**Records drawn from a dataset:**
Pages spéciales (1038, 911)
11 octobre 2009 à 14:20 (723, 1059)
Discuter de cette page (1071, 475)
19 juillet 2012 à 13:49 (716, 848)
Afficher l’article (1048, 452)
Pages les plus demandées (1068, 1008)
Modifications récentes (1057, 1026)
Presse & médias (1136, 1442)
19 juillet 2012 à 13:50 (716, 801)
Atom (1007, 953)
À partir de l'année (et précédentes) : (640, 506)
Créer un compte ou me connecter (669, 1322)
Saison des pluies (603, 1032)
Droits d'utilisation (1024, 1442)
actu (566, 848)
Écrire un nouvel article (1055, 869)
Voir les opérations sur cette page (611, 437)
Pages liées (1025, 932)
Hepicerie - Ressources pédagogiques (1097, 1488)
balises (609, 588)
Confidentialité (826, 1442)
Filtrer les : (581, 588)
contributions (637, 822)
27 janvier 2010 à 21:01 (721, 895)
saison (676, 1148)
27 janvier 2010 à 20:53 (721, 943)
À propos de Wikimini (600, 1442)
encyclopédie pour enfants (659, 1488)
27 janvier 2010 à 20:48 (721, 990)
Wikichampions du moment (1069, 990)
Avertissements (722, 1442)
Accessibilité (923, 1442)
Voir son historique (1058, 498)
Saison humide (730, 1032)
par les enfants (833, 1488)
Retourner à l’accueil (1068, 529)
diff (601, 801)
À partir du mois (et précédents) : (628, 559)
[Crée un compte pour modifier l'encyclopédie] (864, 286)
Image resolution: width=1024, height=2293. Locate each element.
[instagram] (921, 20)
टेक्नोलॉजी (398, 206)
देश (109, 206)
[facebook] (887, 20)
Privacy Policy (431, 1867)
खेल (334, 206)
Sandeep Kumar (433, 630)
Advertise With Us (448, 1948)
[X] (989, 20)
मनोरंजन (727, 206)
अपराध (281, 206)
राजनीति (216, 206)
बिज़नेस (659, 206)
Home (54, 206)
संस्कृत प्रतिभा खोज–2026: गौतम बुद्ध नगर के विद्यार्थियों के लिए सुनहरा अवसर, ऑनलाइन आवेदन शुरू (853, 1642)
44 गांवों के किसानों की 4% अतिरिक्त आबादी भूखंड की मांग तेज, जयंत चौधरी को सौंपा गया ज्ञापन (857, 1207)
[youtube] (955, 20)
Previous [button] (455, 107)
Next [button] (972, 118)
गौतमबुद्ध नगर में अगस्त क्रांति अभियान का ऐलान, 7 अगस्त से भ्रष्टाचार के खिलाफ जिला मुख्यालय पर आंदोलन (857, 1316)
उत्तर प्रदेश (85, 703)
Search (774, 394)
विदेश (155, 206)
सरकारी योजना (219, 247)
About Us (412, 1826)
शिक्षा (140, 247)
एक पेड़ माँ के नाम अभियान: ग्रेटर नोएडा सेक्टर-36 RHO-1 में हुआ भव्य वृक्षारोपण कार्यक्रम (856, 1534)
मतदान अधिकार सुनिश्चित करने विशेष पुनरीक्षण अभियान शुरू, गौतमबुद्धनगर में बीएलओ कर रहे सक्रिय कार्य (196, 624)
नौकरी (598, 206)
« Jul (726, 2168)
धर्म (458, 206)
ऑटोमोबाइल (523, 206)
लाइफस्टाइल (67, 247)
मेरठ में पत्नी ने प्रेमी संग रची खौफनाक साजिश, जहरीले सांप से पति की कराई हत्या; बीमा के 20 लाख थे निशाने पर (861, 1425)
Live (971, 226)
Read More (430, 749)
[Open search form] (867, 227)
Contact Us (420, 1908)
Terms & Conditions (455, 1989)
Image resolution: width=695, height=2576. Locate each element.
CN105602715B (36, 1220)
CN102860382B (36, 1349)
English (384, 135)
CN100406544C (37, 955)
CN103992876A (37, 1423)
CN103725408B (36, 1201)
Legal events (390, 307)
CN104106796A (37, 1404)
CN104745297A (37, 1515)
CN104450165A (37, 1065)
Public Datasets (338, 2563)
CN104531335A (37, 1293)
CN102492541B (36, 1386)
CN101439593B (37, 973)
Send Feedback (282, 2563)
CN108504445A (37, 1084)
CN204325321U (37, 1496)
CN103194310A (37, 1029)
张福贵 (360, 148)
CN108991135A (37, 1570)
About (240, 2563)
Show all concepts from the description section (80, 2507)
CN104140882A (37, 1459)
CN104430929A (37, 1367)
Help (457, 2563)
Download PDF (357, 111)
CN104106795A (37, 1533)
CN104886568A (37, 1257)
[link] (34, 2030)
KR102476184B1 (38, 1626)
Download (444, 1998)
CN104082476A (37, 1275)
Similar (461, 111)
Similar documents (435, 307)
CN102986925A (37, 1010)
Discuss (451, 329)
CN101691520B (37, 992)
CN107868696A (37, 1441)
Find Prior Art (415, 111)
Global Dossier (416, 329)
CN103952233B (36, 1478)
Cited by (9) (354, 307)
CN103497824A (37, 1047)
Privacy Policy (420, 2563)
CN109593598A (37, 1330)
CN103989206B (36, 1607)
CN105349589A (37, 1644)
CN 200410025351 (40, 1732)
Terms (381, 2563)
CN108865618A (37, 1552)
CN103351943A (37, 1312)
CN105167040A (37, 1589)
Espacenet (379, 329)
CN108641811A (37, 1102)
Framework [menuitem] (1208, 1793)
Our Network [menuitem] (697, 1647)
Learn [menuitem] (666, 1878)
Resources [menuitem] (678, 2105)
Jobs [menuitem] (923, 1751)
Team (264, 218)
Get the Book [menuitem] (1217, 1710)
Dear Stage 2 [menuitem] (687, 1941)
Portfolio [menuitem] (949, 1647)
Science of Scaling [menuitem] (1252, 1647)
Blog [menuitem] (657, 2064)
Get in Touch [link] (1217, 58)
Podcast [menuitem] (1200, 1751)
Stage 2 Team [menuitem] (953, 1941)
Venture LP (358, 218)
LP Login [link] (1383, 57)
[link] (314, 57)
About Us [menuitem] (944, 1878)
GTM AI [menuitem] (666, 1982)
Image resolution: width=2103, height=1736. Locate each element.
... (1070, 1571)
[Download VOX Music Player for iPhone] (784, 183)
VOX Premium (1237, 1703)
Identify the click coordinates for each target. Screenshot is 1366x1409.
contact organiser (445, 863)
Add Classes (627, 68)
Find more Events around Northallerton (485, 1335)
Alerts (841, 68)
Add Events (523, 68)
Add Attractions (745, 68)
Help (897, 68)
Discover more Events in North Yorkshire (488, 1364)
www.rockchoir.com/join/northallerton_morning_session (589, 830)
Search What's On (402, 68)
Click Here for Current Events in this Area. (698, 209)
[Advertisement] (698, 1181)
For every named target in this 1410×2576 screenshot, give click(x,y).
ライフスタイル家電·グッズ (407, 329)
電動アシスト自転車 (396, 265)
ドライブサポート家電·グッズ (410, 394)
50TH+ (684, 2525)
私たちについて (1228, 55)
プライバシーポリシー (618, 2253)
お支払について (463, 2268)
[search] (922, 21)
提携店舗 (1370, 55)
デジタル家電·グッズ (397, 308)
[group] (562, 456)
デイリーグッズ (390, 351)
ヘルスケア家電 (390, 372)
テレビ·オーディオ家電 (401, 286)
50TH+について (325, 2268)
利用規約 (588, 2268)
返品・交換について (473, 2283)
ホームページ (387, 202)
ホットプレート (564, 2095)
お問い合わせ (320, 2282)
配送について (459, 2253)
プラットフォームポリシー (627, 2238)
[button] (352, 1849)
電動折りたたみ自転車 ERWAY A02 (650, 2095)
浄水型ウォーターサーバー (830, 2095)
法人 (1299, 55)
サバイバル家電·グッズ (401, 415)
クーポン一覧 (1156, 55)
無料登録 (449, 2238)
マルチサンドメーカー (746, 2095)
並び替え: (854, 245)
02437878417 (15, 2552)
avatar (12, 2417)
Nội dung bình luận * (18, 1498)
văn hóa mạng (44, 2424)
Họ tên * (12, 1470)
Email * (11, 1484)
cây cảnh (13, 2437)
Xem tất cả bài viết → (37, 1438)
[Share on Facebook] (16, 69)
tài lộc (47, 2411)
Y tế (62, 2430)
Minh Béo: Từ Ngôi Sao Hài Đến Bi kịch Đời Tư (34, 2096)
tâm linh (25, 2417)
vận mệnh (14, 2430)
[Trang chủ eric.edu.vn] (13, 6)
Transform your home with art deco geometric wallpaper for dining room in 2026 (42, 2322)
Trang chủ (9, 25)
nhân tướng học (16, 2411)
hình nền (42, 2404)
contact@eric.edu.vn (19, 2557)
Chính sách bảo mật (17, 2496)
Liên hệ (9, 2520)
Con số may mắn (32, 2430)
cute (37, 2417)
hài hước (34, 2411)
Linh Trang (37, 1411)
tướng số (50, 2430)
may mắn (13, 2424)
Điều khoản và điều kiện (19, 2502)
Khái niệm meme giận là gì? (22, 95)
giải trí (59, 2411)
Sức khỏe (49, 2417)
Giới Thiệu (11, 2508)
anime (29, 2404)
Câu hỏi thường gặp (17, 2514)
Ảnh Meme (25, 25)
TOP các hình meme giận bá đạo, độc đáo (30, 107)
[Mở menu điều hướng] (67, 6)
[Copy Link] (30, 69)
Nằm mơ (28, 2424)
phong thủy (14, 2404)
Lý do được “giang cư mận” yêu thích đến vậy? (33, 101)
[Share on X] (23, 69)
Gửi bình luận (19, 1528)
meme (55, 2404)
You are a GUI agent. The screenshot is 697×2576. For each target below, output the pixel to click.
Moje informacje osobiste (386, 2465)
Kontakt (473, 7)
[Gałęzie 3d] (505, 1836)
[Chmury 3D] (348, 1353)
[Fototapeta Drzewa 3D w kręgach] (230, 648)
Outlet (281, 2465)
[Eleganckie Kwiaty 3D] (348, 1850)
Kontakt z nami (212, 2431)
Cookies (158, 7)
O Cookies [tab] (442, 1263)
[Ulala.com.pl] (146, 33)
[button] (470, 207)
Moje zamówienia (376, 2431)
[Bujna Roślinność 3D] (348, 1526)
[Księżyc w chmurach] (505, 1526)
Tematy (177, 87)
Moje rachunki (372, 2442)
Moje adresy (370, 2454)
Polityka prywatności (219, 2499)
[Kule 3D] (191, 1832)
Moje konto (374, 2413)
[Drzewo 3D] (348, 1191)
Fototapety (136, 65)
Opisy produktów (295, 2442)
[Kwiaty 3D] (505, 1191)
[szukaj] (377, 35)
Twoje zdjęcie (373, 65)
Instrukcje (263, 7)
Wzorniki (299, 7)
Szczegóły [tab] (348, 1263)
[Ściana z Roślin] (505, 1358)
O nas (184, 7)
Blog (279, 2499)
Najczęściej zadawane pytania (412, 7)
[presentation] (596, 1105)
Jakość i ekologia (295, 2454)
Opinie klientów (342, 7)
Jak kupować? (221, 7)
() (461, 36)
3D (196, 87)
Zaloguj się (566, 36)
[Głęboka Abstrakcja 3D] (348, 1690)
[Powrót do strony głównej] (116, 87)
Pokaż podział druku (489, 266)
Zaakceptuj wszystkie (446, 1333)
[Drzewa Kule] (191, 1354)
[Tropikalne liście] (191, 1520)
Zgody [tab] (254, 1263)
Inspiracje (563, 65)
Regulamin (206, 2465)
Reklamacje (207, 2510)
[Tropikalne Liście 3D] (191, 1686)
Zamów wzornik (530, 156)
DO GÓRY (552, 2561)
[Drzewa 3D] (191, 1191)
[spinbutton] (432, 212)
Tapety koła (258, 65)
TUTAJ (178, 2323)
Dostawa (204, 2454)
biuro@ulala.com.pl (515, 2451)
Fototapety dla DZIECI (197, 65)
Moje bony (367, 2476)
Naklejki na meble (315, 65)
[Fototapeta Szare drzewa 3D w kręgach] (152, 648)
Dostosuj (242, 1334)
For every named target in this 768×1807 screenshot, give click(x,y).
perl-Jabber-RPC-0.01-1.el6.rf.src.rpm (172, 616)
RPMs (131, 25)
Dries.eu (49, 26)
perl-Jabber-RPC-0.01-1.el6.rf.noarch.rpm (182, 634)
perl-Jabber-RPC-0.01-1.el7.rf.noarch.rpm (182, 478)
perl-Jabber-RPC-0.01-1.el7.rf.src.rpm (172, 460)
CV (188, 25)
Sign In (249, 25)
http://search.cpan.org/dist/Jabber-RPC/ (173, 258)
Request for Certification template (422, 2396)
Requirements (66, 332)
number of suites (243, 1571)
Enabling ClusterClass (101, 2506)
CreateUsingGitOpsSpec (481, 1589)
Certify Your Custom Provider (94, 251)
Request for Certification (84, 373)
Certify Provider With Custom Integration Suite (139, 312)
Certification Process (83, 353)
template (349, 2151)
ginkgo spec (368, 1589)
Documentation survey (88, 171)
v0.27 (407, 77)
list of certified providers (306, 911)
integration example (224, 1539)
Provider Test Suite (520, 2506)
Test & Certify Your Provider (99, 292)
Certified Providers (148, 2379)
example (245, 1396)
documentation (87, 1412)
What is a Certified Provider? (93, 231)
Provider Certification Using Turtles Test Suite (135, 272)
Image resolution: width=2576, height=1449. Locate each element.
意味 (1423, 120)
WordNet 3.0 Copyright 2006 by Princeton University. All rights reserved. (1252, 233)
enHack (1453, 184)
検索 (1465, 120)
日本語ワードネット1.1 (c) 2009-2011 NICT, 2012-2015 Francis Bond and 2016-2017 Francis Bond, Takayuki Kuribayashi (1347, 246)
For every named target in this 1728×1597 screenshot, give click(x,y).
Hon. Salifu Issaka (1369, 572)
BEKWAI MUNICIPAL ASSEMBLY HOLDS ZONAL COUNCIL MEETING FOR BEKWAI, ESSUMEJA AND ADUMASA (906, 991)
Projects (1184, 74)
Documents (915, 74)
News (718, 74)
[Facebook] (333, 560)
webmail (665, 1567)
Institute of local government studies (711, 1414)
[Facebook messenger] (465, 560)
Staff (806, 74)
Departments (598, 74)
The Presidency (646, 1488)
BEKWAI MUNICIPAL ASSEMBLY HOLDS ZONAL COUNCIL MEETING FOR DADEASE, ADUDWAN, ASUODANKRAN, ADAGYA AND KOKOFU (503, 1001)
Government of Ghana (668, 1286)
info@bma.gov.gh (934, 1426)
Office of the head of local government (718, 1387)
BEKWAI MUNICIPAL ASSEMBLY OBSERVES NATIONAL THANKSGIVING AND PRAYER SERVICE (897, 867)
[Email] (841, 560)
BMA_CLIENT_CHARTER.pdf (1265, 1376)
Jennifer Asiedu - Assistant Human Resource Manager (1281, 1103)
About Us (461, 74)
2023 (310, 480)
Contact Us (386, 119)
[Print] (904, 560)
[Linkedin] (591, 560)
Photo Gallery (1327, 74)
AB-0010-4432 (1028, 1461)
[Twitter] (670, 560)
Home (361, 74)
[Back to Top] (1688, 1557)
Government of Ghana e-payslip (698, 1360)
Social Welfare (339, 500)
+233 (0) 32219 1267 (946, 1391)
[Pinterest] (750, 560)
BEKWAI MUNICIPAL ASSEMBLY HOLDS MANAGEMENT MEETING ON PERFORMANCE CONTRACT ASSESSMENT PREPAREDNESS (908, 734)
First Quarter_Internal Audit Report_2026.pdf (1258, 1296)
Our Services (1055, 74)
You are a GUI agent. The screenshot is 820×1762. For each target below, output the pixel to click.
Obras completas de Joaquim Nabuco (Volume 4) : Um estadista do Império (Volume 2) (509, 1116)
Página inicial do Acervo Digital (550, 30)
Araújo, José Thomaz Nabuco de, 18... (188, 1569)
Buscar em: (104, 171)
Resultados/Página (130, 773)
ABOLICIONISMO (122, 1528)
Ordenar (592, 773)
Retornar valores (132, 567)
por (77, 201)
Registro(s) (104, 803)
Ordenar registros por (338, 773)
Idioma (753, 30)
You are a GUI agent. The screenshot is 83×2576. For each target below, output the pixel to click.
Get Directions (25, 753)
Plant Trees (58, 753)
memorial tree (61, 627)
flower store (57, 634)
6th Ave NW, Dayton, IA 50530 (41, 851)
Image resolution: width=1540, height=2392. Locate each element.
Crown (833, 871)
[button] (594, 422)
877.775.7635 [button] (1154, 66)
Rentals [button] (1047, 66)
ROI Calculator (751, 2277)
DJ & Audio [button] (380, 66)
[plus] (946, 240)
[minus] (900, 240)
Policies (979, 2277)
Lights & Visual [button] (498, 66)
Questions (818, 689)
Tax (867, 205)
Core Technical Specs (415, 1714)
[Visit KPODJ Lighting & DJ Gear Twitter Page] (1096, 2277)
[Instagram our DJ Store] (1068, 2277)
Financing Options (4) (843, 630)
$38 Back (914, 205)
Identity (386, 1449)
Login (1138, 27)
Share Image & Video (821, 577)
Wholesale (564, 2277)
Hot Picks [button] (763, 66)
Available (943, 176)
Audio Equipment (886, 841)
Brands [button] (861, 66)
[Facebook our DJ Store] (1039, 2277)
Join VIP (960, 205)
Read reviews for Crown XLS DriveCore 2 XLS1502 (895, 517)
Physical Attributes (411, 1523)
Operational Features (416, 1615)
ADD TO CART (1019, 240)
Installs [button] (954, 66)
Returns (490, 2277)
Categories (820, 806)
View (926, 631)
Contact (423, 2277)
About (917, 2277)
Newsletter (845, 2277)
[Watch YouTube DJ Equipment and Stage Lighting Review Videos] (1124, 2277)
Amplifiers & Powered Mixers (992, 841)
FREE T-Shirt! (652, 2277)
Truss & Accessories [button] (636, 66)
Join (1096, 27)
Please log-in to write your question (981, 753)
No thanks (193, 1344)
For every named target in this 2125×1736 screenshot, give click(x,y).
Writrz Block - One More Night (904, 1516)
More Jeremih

**Instructions to follow:**
Look above for the line holding "उत्तर प्रदेश (85, 703)" and the line holding "CN104450165A (37, 1065)". Retype both, and every line between them, word for word and nothing else.

**Your solution:**
उत्तर प्रदेश (85, 703)
Search (774, 394)
विदेश (155, 206)
सरकारी योजना (219, 247)
About Us (412, 1826)
शिक्षा (140, 247)
एक पेड़ माँ के नाम अभियान: ग्रेटर नोएडा सेक्टर-36 RHO-1 में हुआ भव्य वृक्षारोपण कार्यक्रम (856, 1534)
मतदान अधिकार सुनिश्चित करने विशेष पुनरीक्षण अभियान शुरू, गौतमबुद्धनगर में बीएलओ कर रहे सक्रिय कार्य (196, 624)
नौकरी (598, 206)
« Jul (726, 2168)
धर्म (458, 206)
ऑटोमोबाइल (523, 206)
लाइफस्टाइल (67, 247)
मेरठ में पत्नी ने प्रेमी संग रची खौफनाक साजिश, जहरीले सांप से पति की कराई हत्या; बीमा के 20 लाख थे निशाने पर (861, 1425)
Live (971, 226)
Read More (430, 749)
[Open search form] (867, 227)
Contact Us (420, 1908)
Terms & Conditions (455, 1989)
Image resolution: width=695, height=2576. Locate each element.
CN105602715B (36, 1220)
CN102860382B (36, 1349)
English (384, 135)
CN100406544C (37, 955)
CN103992876A (37, 1423)
CN103725408B (36, 1201)
Legal events (390, 307)
CN104106796A (37, 1404)
CN104745297A (37, 1515)
CN104450165A (37, 1065)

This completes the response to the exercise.